_Petunjuk Tugas:_
1) Menurut bacaan tentang riwayatu’l-akabir ‘ani’l-ashaghir, mengapa riwayat Zuhri dari Malik dijadikan contoh istilah itu? Jawab dalam satu sampai tiga kalimat.
2) Alihkan kalimat berikut dari bacaan tentang riwayatu’l-akabir ‘ani’l-ashaghir ke dalam bahasa Inggris: “riwayatu’l-akabir ‘ani’l-ashaghir adalah riwayat seseorang dari seorang perawi yang lebih rendah umurnya dan thabaqahnya atau lebih rendah ilmu nya”.
3) Teruskan bacaan tentang riwayatu’l-akabir ‘ani’l-ashaghir, dimulai sesudah kalimat terakhirnya.

_Bacaan:_
RIWAYATU’L-AKABIR ‘ANI’L-ASHAGHIR
A. RIWAYATU’L-AKABIR ‘ANI’L-ASHAGHIR
Menurut bahasa
berasal dari kata Al-Kabiru adalah bentuk jama’ dari As-Shaghiru dan artinya adalah riwayat orang besar dari
orang kecil. Sedangkan menurut istilah :
“riwayatu’l-akabir
‘ani’l-ashaghir adalah riwayat seseorang dari seorang perawi yang lebih
rendah umurnya dan thabaqahnya atau lebih rendah ilmu nya”.[1]
Pendapat lain mengatakan:
“riwayatu’l-akabir
‘ani’l-ashaghir adalah seseorang yang meriwayatkan hadis dari rawi yang
dibawahnya dalam hal umur dan memperoleh hadis dari guru, seperti riwayat Zuhri
dari Malik,sebab Zuhri lebih tua umurnya dan lebih dulu tingkatkanya dari pada
Malik.

_Bagian Data:_
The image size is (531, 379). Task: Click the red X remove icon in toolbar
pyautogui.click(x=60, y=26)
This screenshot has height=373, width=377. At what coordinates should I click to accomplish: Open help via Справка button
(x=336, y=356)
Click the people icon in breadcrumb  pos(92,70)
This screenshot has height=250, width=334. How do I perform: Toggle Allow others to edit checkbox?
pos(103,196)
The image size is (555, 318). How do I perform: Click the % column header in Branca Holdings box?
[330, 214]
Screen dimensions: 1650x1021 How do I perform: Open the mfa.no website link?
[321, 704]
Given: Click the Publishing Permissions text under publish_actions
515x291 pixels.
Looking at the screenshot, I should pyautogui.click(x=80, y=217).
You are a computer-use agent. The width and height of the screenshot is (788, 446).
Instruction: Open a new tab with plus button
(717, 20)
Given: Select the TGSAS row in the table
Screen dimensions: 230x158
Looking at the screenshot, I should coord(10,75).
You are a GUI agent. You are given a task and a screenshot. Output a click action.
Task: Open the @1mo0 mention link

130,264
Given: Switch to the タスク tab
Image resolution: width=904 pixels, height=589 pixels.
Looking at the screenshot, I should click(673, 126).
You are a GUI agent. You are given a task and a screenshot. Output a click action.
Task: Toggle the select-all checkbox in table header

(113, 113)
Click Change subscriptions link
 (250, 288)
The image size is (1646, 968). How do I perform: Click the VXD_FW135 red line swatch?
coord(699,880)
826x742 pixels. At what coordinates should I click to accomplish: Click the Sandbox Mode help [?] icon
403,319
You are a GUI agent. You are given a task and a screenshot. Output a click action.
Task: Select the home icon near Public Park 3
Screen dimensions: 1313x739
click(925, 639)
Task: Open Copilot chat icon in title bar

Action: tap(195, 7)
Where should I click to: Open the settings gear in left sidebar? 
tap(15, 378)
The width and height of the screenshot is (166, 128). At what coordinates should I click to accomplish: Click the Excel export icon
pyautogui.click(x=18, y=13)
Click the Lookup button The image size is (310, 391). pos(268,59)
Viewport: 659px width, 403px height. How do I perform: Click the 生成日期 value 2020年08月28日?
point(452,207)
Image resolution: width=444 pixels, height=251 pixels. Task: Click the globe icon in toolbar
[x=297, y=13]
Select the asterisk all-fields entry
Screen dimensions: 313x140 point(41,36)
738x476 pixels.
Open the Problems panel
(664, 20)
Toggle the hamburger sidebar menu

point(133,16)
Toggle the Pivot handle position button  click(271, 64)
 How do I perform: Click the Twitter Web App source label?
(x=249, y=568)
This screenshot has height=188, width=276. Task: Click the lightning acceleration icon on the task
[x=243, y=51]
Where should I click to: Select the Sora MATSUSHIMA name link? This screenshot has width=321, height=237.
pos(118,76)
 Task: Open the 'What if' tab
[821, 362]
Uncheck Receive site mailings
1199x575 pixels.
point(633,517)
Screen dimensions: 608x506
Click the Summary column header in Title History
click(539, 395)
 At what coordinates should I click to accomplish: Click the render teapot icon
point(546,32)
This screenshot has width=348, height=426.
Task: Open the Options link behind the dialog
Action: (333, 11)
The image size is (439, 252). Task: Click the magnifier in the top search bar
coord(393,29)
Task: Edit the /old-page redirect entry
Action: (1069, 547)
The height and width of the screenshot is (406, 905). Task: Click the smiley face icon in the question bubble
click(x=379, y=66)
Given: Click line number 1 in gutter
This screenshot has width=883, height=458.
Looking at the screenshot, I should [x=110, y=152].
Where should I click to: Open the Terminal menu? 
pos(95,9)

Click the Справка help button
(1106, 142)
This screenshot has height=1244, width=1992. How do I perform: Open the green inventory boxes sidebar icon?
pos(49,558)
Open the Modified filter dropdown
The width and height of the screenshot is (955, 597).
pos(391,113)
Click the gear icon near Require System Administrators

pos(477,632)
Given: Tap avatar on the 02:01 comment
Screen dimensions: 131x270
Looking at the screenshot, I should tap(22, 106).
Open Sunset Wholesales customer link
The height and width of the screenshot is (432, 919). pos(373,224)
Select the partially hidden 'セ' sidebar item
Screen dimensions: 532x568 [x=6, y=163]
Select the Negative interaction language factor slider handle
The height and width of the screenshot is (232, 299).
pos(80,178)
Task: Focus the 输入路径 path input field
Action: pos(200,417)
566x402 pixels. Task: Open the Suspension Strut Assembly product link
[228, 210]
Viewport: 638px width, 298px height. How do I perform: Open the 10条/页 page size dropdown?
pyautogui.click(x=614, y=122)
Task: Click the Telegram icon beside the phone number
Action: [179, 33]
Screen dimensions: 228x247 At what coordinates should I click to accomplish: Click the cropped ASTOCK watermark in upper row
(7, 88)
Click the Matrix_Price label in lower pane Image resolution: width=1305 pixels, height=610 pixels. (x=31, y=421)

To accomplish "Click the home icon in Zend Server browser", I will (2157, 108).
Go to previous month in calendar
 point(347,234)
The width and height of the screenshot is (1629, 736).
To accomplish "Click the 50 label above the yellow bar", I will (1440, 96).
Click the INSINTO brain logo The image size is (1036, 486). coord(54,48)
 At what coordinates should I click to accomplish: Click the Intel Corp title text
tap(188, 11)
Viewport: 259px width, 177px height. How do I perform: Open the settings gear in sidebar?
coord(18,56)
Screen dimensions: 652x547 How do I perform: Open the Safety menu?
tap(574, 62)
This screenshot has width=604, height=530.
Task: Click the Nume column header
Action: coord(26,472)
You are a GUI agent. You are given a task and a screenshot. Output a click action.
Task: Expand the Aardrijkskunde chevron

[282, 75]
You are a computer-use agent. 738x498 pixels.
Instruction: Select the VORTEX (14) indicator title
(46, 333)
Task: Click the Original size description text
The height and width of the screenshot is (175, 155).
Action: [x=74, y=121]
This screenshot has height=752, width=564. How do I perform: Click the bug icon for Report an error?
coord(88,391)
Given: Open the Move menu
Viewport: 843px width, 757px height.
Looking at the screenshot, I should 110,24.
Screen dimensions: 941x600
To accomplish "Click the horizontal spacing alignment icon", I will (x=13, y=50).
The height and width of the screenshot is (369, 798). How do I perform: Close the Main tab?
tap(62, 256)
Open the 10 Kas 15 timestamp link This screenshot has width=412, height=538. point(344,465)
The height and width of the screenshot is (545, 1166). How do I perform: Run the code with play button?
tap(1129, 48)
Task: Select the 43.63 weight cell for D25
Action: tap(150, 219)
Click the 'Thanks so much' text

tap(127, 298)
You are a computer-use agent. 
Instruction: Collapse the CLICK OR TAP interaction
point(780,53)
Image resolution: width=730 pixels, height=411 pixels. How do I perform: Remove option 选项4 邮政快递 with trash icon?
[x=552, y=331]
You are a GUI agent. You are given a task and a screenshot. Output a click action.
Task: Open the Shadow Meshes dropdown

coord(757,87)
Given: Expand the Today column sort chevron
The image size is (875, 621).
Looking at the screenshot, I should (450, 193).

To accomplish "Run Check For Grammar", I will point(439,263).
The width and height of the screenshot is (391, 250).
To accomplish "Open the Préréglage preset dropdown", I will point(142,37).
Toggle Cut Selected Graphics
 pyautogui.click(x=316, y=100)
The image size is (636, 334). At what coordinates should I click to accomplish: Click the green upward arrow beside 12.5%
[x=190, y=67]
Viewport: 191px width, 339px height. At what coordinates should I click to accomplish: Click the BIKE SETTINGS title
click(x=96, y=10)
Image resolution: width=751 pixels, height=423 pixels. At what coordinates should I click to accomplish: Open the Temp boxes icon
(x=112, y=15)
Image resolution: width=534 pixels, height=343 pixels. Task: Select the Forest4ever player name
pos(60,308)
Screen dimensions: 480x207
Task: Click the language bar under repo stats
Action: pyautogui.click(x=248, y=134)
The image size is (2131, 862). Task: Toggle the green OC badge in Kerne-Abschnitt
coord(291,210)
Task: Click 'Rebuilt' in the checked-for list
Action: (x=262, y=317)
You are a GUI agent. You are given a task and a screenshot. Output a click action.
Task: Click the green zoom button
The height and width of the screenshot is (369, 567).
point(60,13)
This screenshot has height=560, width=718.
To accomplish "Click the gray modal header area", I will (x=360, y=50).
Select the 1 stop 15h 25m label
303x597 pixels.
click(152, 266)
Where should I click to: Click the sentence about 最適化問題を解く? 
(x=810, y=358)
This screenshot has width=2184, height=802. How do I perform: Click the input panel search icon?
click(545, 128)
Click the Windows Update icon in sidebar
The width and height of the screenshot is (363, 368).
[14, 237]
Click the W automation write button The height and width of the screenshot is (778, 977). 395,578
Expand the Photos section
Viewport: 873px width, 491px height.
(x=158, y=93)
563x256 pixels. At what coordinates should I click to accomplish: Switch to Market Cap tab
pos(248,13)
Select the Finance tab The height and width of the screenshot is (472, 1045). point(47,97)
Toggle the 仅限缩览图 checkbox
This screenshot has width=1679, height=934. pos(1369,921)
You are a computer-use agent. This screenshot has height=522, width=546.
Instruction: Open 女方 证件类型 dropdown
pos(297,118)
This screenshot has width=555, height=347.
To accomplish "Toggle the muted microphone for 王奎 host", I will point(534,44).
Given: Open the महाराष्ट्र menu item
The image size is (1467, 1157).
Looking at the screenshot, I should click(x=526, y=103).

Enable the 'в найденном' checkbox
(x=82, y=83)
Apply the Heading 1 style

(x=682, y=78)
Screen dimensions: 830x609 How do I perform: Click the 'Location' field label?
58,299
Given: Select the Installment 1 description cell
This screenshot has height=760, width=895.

_Jawaban yang Diharapkan:_
1) Riwayat Zuhri dari Malik dijadikan contoh karena Zuhri lebih tua umurnya dan lebih dulu tingkatannya daripada Malik. Dengan demikian, Zuhri meriwayatkan hadis dari rawi yang berada di bawahnya dalam hal umur.

2) Riwayatu’l-akabir ‘ani’l-ashaghir is the narration of a person from a narrator who is lower in age and in thabaqah, or lower in knowledge.

3)
Termasuk juga riwayat riwayatu’l-akabir ‘ani’l-ashaghir
adalah riwayat sahabat dari tabi’in, guru dari muridnya, dan bapak dari
anaknya. Seperti gadis yang diriwayatkan oleh Abbas dari Abdul Muthalib dari
anaknya Al-Fadhli :
اِنَّ رَسُوْ لَ اللهِ صَلَّى اللهُ عَلَيْهِ
وَسَلَّمَ جَمَعَ بَيْنَ الصَّلَا تَيْنِ بِا الْمُزْدَلِفَةَ
Artinya : Sesungguhnya Nabi saw. menjamak dua shalat di
Muzdalifah.
Adapun faedah mengetahui riwayat semacam ini adalah supaya
jangan sampai timbul sangkaan bahwa orang yang diriwayatkan itu lebih utama
sebab itulah yang lebih berlaku.[2]
Contoh dikalangan tabi’in adalah riwayat Wa’il dari anaknya,
Bakar bin Wa’il sebanyak delapan puluh buah hadis. Diantaranya Wa’l dari Bakar
dari Zuhri dari Anas yang berkata:
اَنَّ الَّنبِيَّ صَلَى اللهُ عَلَيْهِ وَسَلَّمْ
اَوْلَمَ عَلَى صَفِيَّةً بِسَوِ يْقٍ وِتَمْرَ.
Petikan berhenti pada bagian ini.